The final passageway for the flow of urine out of the body. The urethra is a thin-walled tube that conveys urine from the floor of the urinary bladder to the outside. The opening to the outside is the external urethral orifice. The mucosal lining of the urethra is transitional epithelium. The wall also contains smooth muscle fibers and is supported by connective tissue.

The internal urethral sphincter surrounds the beginning of the urethra, where it leaves the urinary bladder. This sphincter is smooth (involuntary) muscle. Another sphincter, the external urethral sphincter, is skeletal (voluntary) muscle and encircles the urethra where it goes through the pelvic floor. These two sphincters control the flow of urine through the urethra.

In females, the urethra is short, only 3 to 4 cm (about 1.5 inches) long. The external urethral orifice opens to the outside just anterior to the opening for the vagina (see genital tract).

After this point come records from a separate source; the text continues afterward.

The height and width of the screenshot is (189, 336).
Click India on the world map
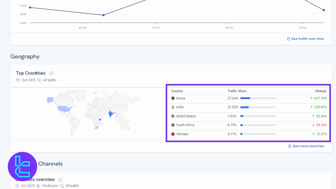pyautogui.click(x=111, y=114)
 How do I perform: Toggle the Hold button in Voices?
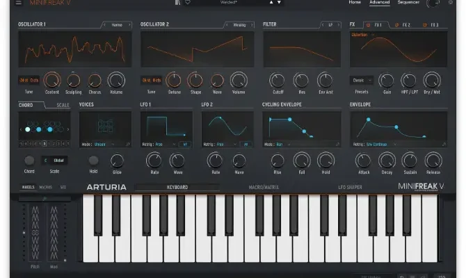[93, 161]
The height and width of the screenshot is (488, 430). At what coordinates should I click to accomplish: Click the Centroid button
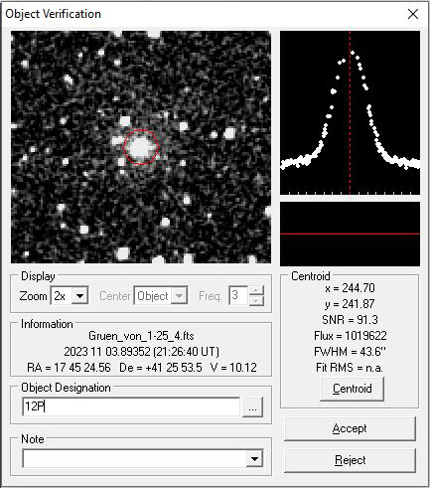(352, 389)
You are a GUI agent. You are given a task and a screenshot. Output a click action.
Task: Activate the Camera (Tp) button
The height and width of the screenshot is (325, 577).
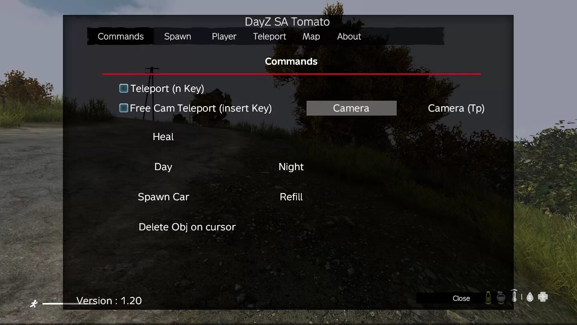click(456, 108)
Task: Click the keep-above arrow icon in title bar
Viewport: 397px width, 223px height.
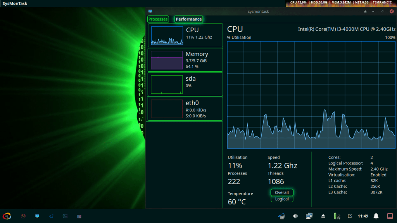Action: (365, 12)
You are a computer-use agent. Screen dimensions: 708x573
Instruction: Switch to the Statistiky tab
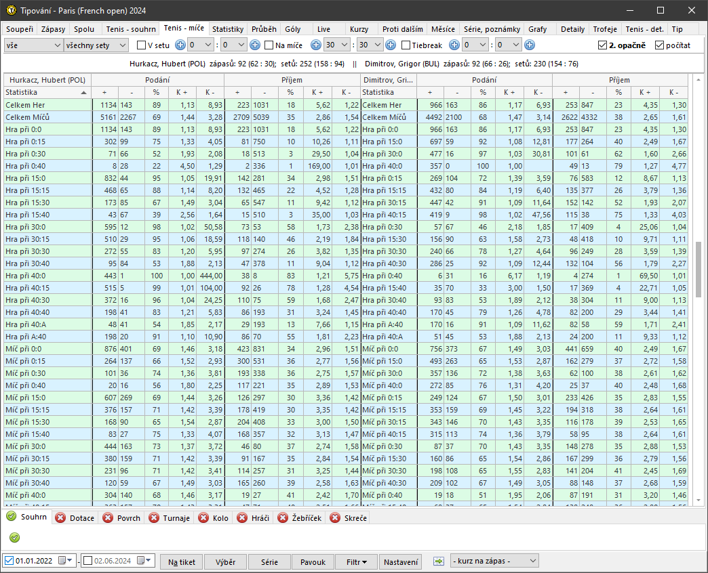(227, 30)
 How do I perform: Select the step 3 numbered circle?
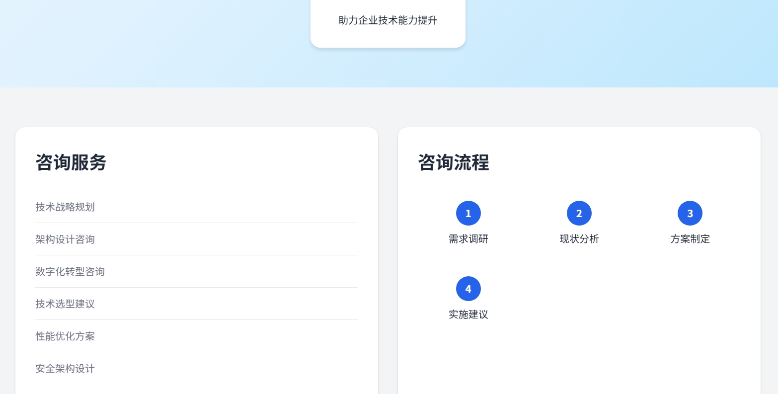click(690, 213)
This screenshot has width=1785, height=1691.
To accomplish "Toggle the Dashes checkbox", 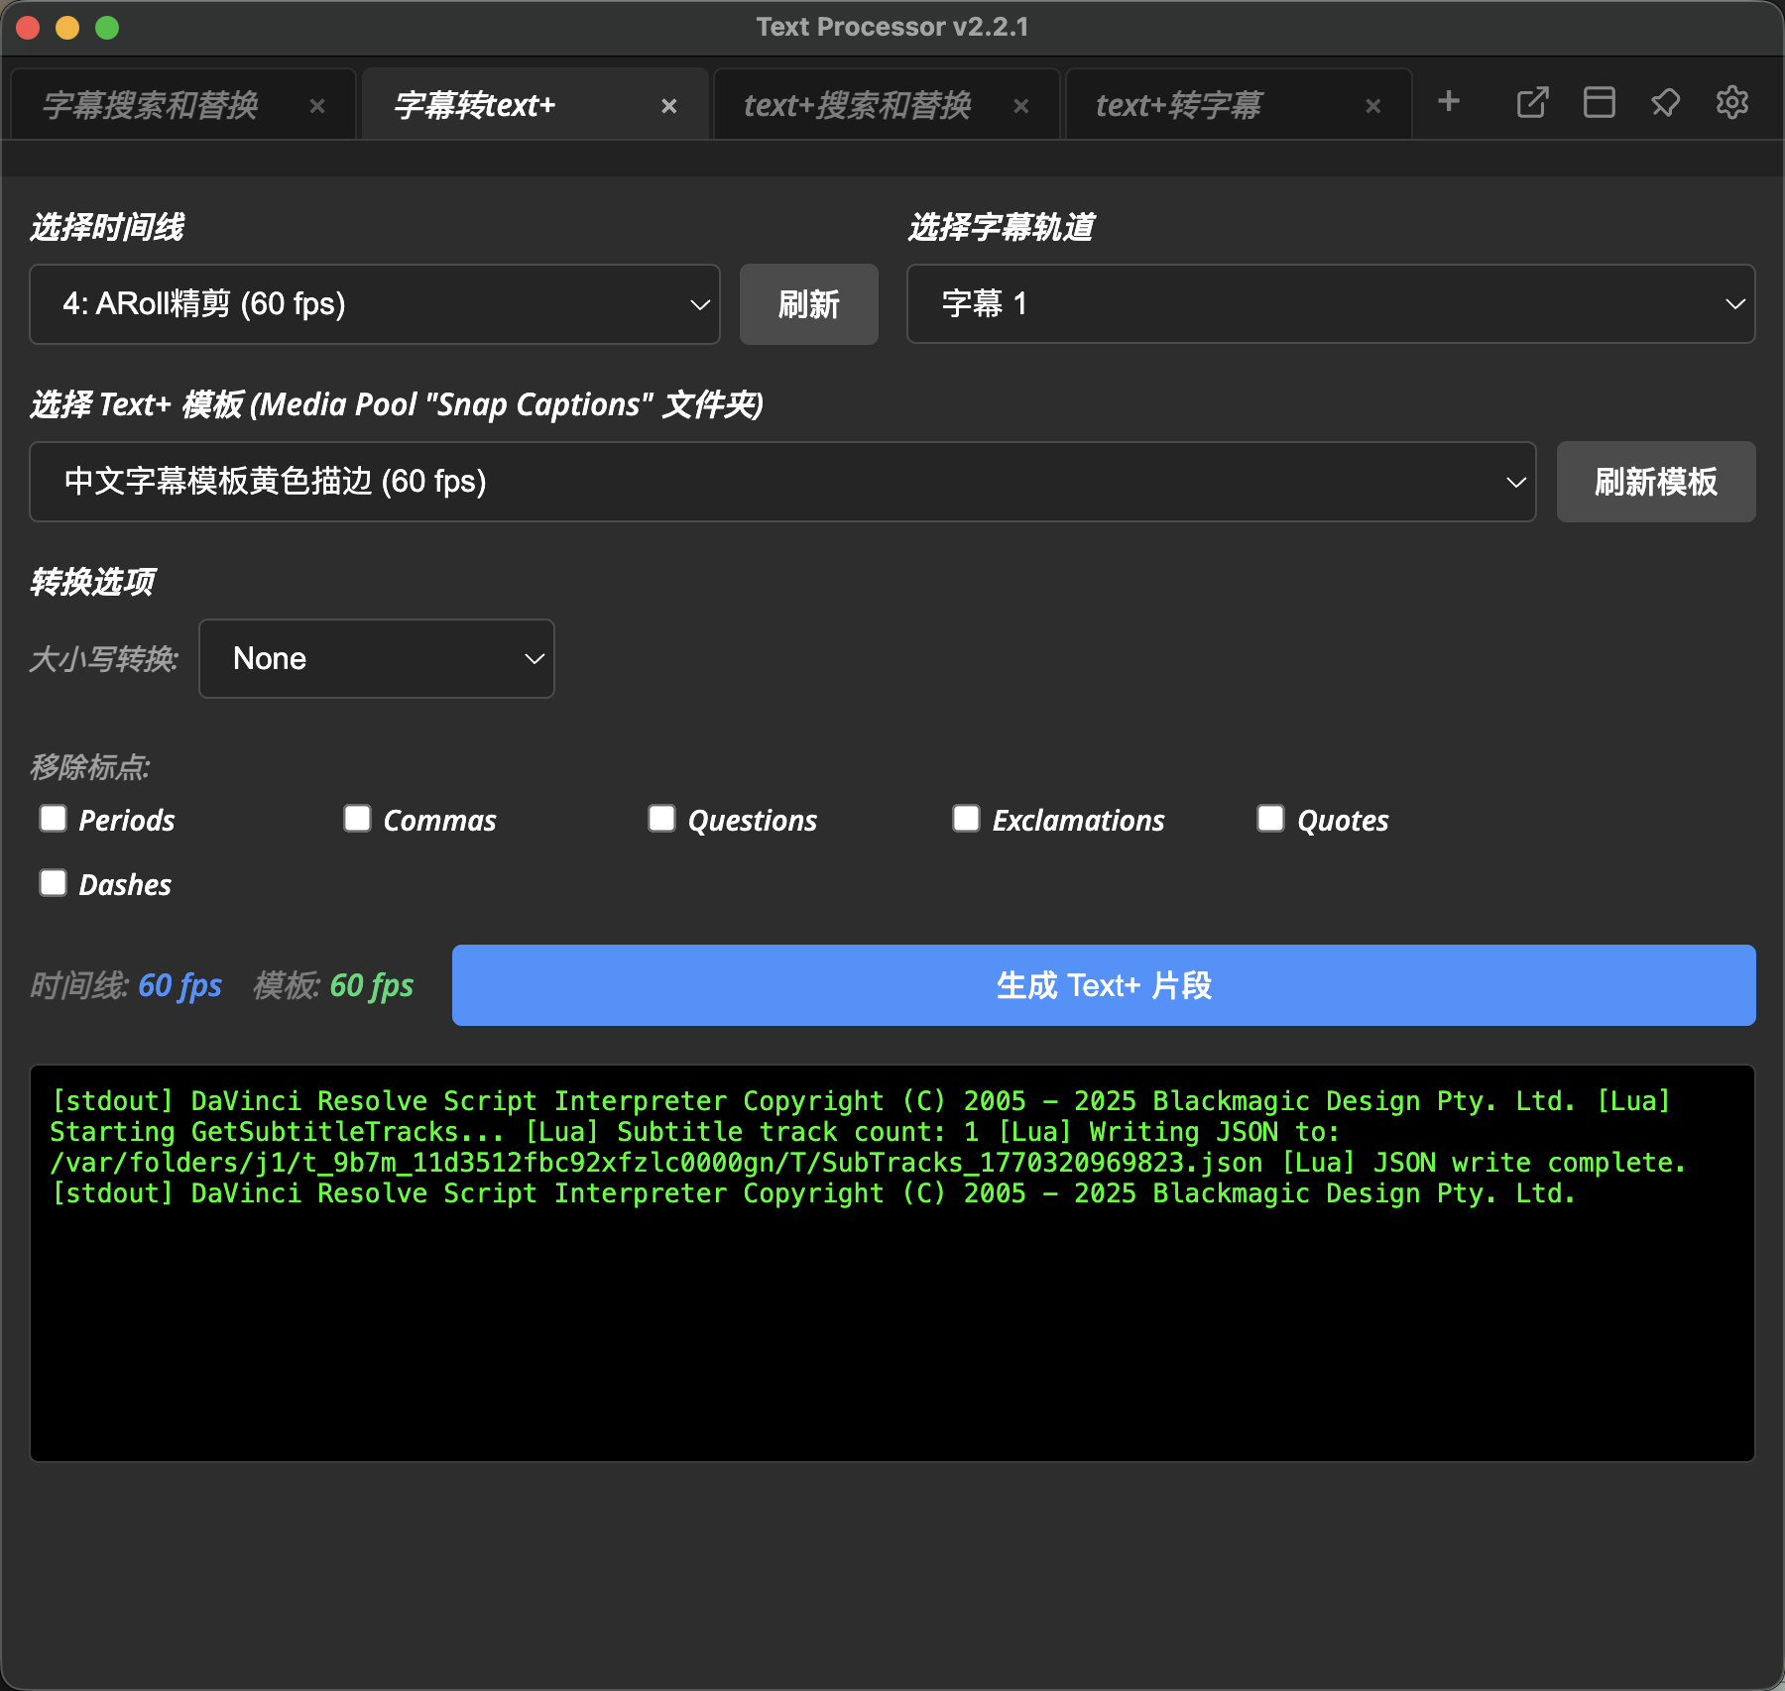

In males, the urethra is much longer, about 20 cm (7 to 8 inches) in length, and transports both urine and semen. The first part, next to the urinary bladder, passes through the prostate gland and is called the prostatic urethra. The second part, a short region that penetrates the pelvic floor and enters the penis, is called the membranous urethra. The third part, the spongy urethra, is the longest region. This portion of the urethra extends the entire length of the penis, and the external urethral orifice opens to the outside at the tip of the penis.


Disorders of the urethra

Urethral infections, scarring, and congenital abnormalities occur in both sexes, but these are much more common and serious in males than in females. Inflammation of the urethra, called urethritis, may be due to an infection such as chlamydia or gonorrhea, irritation, or minor surgery. It may lead to urethral structure (narrowing of a section of the urethra) in men. In addition, the male urethra is easily damaged in accidents involving pelvic injury and may require surgical repair.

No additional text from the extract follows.